Available data —
"""

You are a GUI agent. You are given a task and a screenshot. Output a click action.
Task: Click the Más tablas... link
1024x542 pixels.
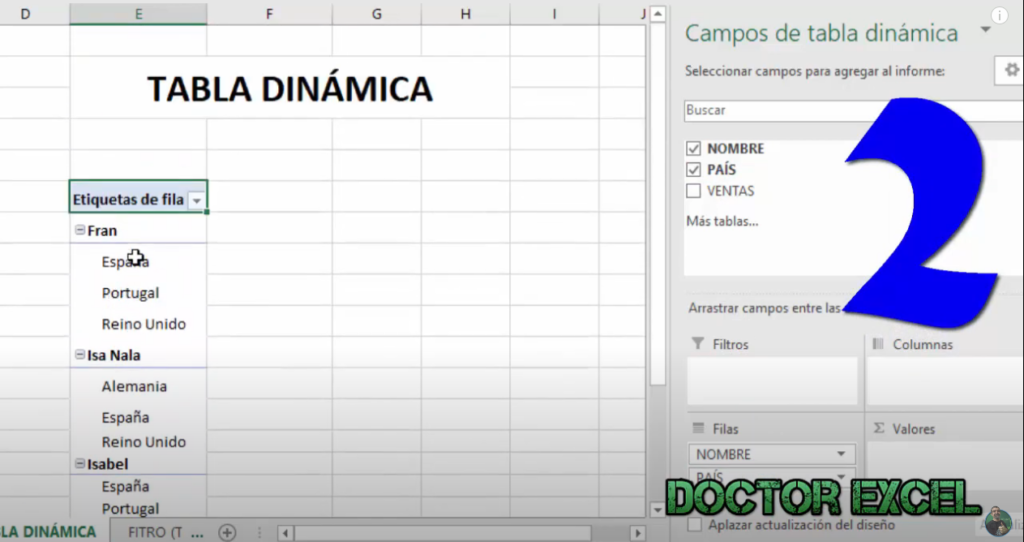pos(721,221)
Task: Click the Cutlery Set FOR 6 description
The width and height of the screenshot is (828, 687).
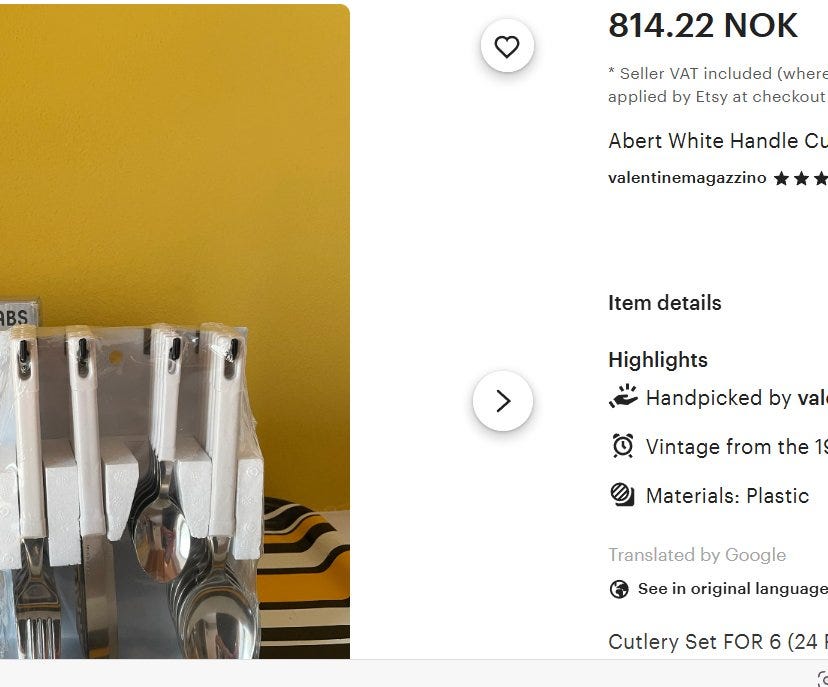Action: point(718,642)
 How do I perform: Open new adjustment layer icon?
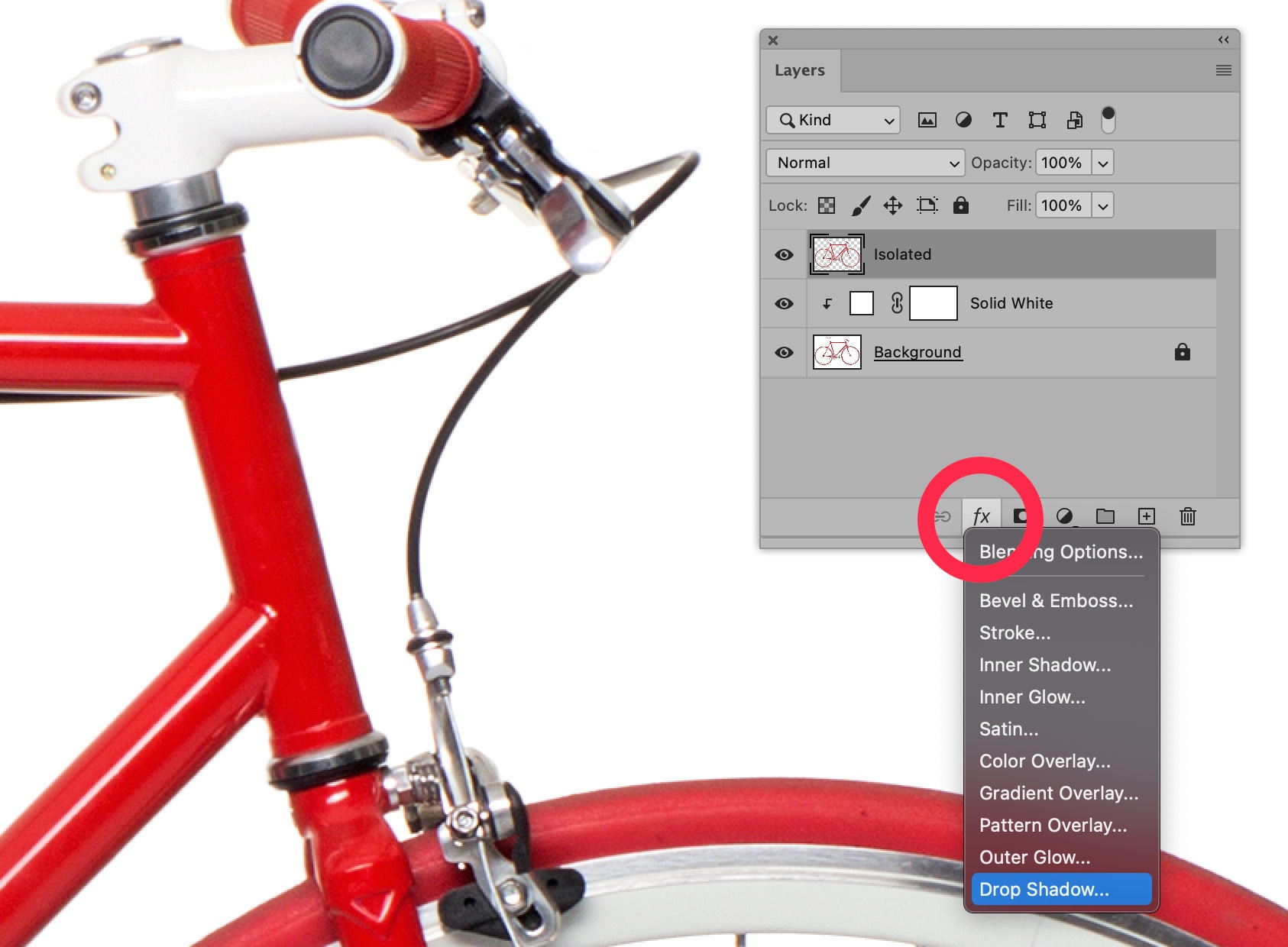[x=1064, y=516]
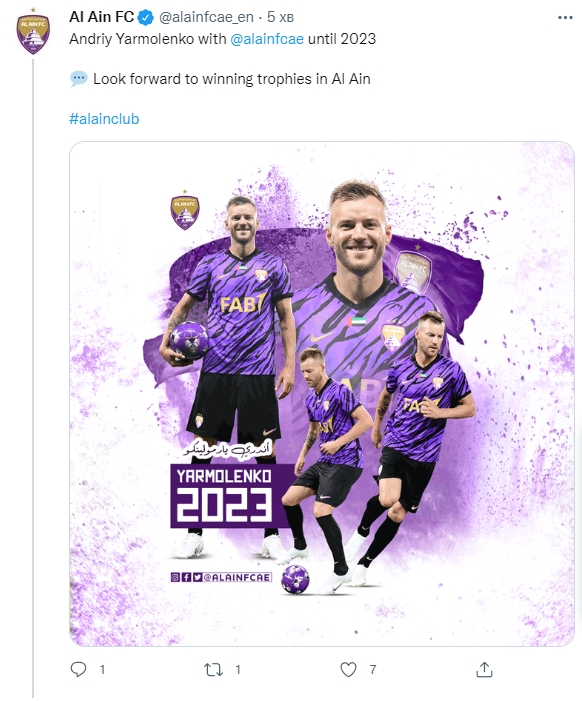The height and width of the screenshot is (701, 582).
Task: Click the share upload icon
Action: point(484,669)
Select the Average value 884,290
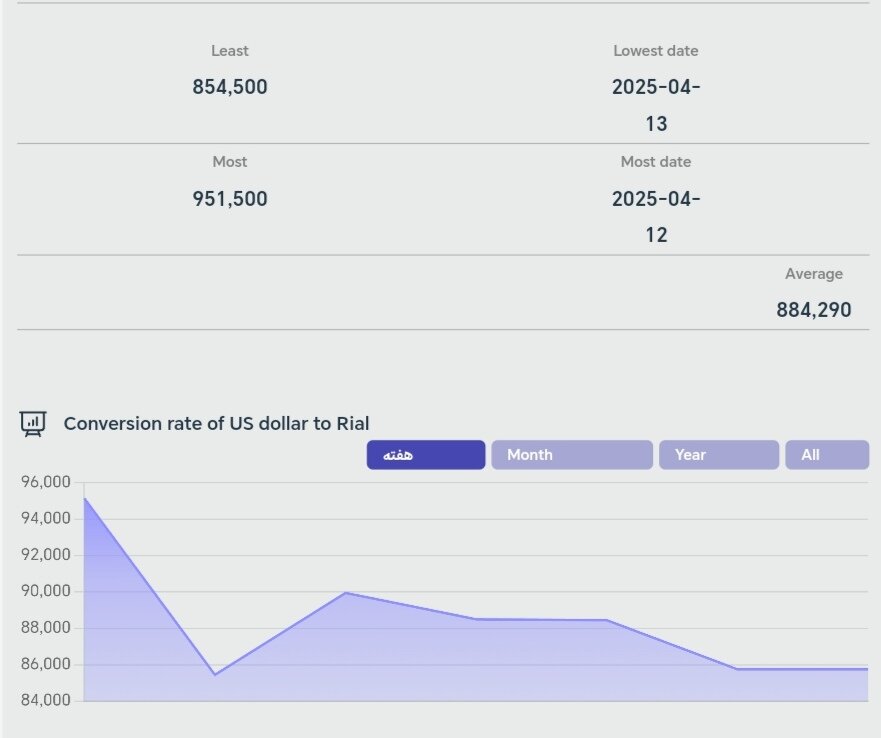881x738 pixels. pos(814,310)
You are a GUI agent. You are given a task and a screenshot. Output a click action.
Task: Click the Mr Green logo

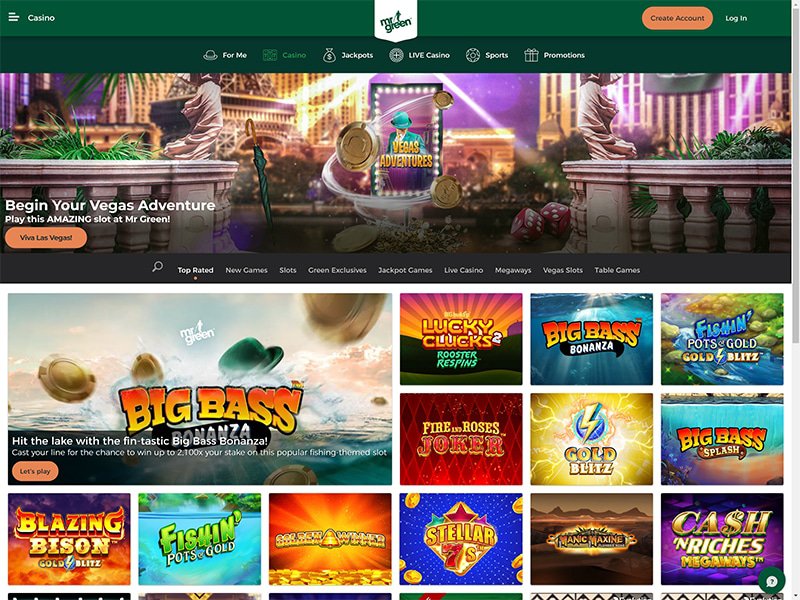tap(396, 21)
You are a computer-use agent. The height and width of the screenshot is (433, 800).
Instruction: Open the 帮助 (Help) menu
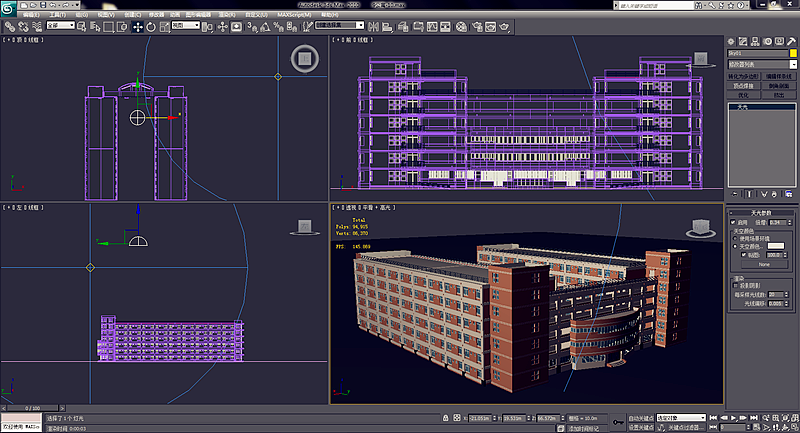click(x=332, y=16)
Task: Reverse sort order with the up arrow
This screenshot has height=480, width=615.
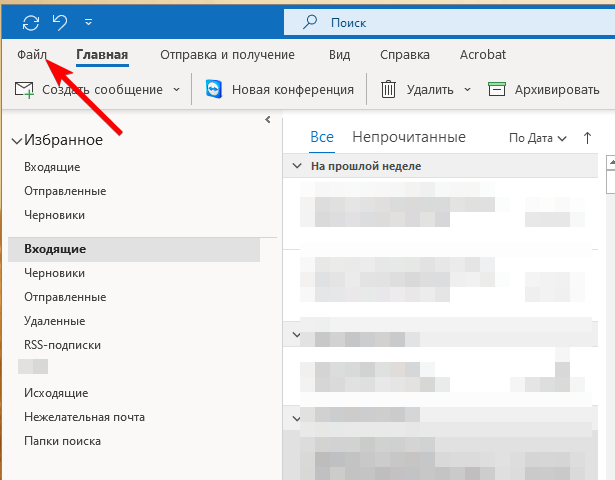Action: coord(587,138)
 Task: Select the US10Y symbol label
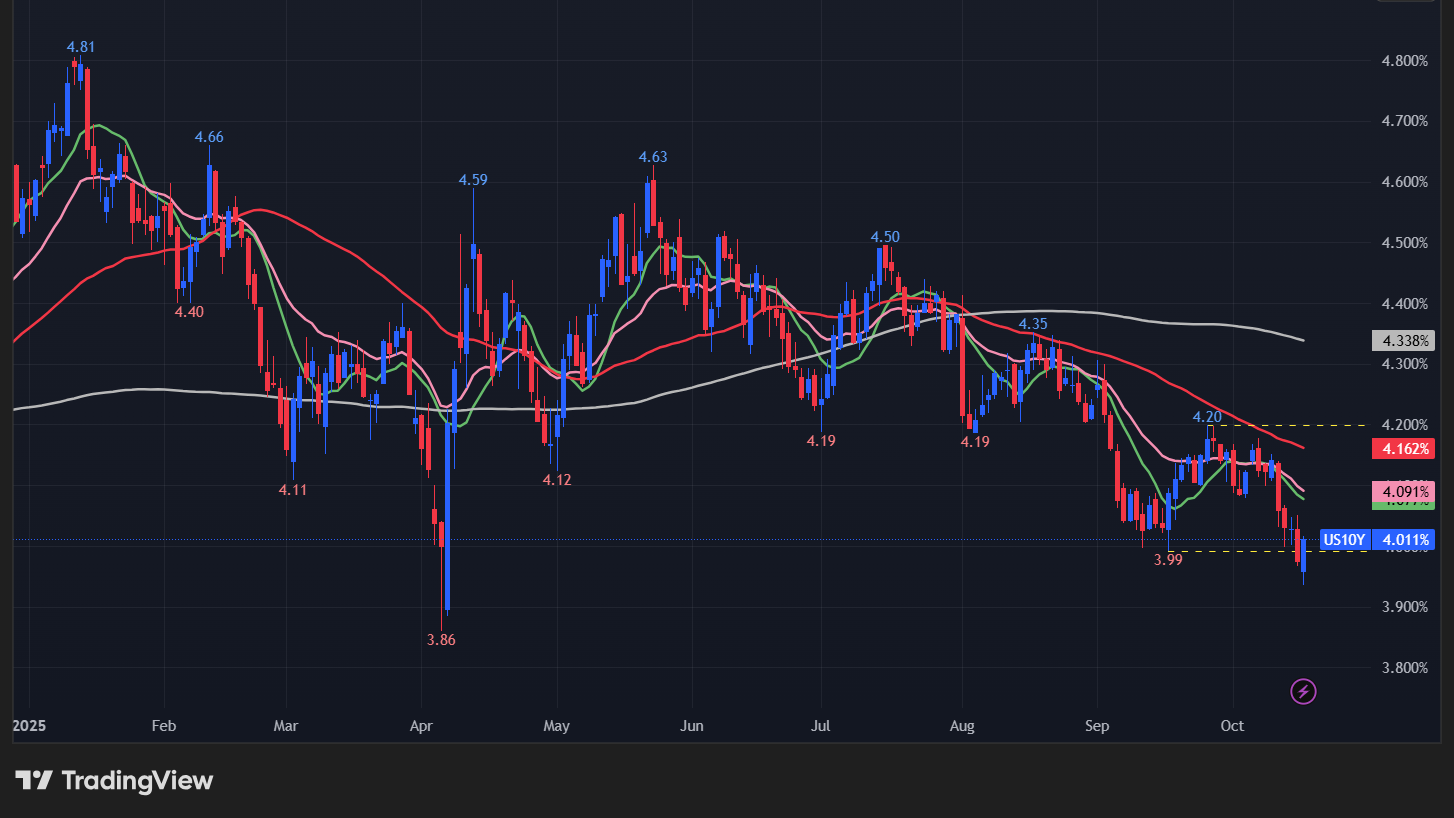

"""

What you need to do —
Only the lines from the one containing "Task: Click the Cutlery Set FOR 6 description" through the last line of the data belong in the copy, both included and reproduced exactly. Pictures do not.

Solution for this exercise —
Task: Click the Cutlery Set FOR 6 description
The width and height of the screenshot is (828, 687).
Action: point(718,642)
 How do I perform: Open new adjustment layer icon?
[x=1064, y=516]
The height and width of the screenshot is (701, 582).
Task: Click the share upload icon
Action: point(484,669)
Select the Average value 884,290
881x738 pixels. pos(814,310)
You are a GUI agent. You are given a task and a screenshot. Output a click action.
Task: Click the Mr Green logo

tap(396, 21)
You are a computer-use agent. The height and width of the screenshot is (433, 800).
Instruction: Open the 帮助 (Help) menu
click(x=332, y=16)
Task: Reverse sort order with the up arrow
This screenshot has height=480, width=615.
Action: coord(587,138)
 Task: Select the US10Y symbol label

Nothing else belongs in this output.